The care of patients with multiple sclerosis (MS) is often taken on by a comprehensive care team, which aims to help address the patient as a whole rather than symptomatically manage their disease one facet at a time. This team model has become the ideal standard for care, and while many community neurology practices might lack the resources to fulfill each part of that model, the field has shifted in this direction.
This model helps not only in providing a more patient-focused care paradigm, but in offering variety for individuals. One such area that benefits is the treatment of fatigue, which has been shown to place a heavy burden on patients with MS.Anna Kratz, PhD, associate professor of Physical Medicine & Rehabilitation, and a research nonclinical psychologist, University of Michigan Medicine, provided an overview of some of the ways the care team can approach treating fatigue at the 2021 Annual Meeting of the Consortium of Multiple Sclerosis Centers (CMSC), October 25-28.
In a conversation with NeurologyLive, she provided additional context to that presentation and shared the number of ways that fatigue in MS should be assessed and addressed.
Anna Kratz, PhD: Cognitive behavioral therapy (or CBT) and acceptance and commitment therapy are 2 of the therapies that I covered in the session that have evidence for being beneficial for fatigue, both in the short- and long-term.

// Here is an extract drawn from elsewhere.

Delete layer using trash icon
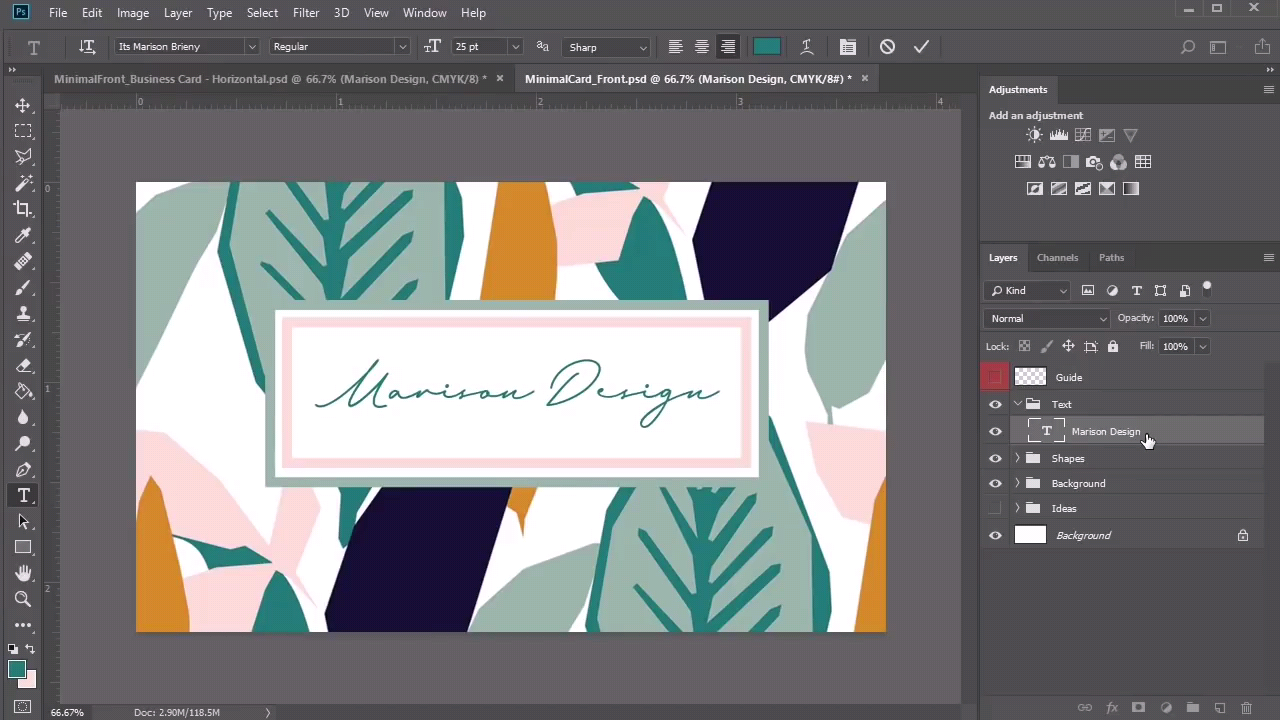Screen dimensions: 1280x720 click(1246, 708)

There is evidence for it, especially in neurology, though people might not think of psychology as being helpful for fatigue. I've been at tables where people just automatically refer to me as a neuropsychologist—now, neuropsychologists play an important role in MS care, in assessing and tracking cognitive changes and helping people manage cognitive changes. And sometimes a neuropsychologist can help with things like managing symptoms—but I'm not a neuro psychologist, I'm a health psychologist and a clinical psychologist who uses interventions like cognitive behavioral therapy and acceptance and commitment therapy to help manage symptoms. That's really surprising, even to MS clinicians, that that is available. In the psychology field, we're well aware of CBT and act to help manage symptoms, but I think outside of psychology, it might not be as well known.

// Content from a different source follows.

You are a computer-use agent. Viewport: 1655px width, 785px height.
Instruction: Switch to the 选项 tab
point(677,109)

Well, I think maybe the main takeaway from the presentation today is just the importance of considering all the options that are available to a given patient. There's a lot of talk about precision health and tailored interventions, and that's really at the heart of the presentation today is trying to find what works for whom. That's question number 1.
Then, question number 2 is: what are all the different things that might work for a person, and how might those things change? Because we often hear that what worked for you last month is now not working. What do you need to tweak? Taking a multidisciplinary approach allows you to tweak across a bunch of different domains, potentially, instead. If somebody is only on a medication, for instance, your options for tweaking their care over time are really limited. It's really about making care more patient-centered, more tailored to every person at a given time.
Well, it's kind of interesting even just being back at CMSC, after having been gone for so long. Besides kind of the new topics of like, “What's going on with COVID?” and the usual topics of what's new with disease-modifying therapies and other symptom management kinds of therapies, there are new innovations and new kinds of therapies, which I find very interesting.
I always get really more drawn towards the more behavioral intervention talks—they're more in my wheelhouse—even though I do try to keep a handle on some of the new stuff that's happening in medicine. There's a cannabis talk here as well. It's interesting to just see what's new in those areas.
But this is also the place where you can find the latest tried-and-true information about interventions across all kinds of issues for MS. I thought it was really neat—that we're talking a lot about like women women's issues, specifically in MS, at this conference, and diversity and equity inclusion issues. A lot of it is it seems like what's happening in society is sort of reflected here, too. That there's a new focus on diversity, minority issues in MS, so that was neat to see too.